While anyone can learn this process (even someone with no previous 3D experience such as I), certain parts may be challenging to understand so don’t hesitate to get in touch with any questions you may have. Below I’ll post some instruction as well as tutorials, and probably update it continuously as I learn where more help is needed.
First download the VRChat client on Steam. It’s free, and can be used on desktop with a suitable graphics card (a GTX 660 seems to work fairly well) although it’s best experienced with either an HTC Vive or Oculus Rift. There’s a helpful tutorial when you start that goes over the various controls. In the menu settings you can adjust things like the type of locomotion, the audio settings (music, voice and sound effects can be adjusted separately), you can change your avatar, scroll through hundreds of public rooms/scenes available to portal to. You can take panoramic screen captures at any point in time. You’ll see some others publicly online although people can also open private instances of a room, or make it available just for them and their friends.

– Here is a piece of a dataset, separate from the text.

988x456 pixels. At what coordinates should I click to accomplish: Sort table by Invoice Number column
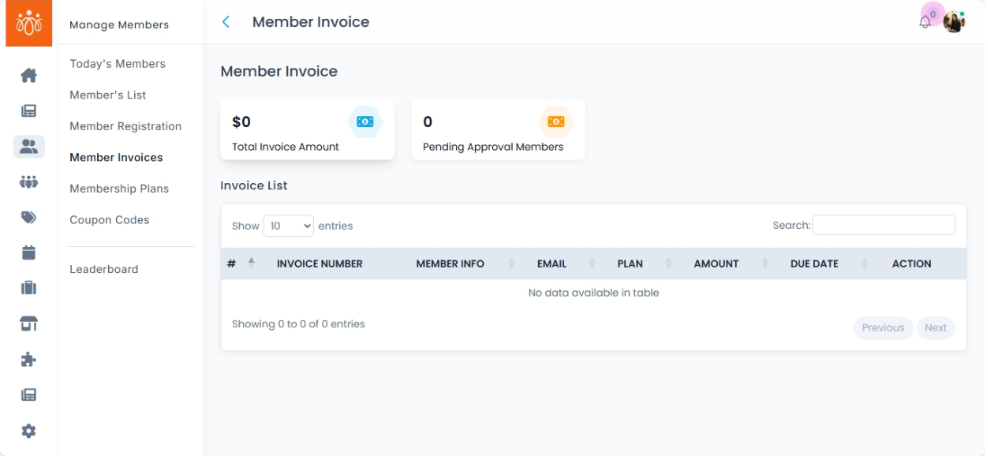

There’s also a number of public events every week when you’ll run into a lot more people. Every Saturday they run a dev meetup if you’re looking for help on your creations, and you can invite people to test out your scene in person.
The client is all that’s needed to explore this corner of the metaverse, however to create your own environments or avatars you’ll need Unity and you’ll need to download the VRChat SDK. The version we’re using now is Unity 5.6.2p3.
At the moment no custom scripts are allowed by the SDK, although that’s changing soon. VRChat provides a number of scripts though in the download, as well as example scenes that are very helpful when looking for things such as various types of triggers. Material shaders and particle effects seem to work well. You can also join the community Discord channels, where lots of help can be had, also the best place for updates.
Here’s a tutorial showing how to bring a scene online…
One thing to keep in mind is that scale is important in VR. One unit in Unity is equal to one meter in reality.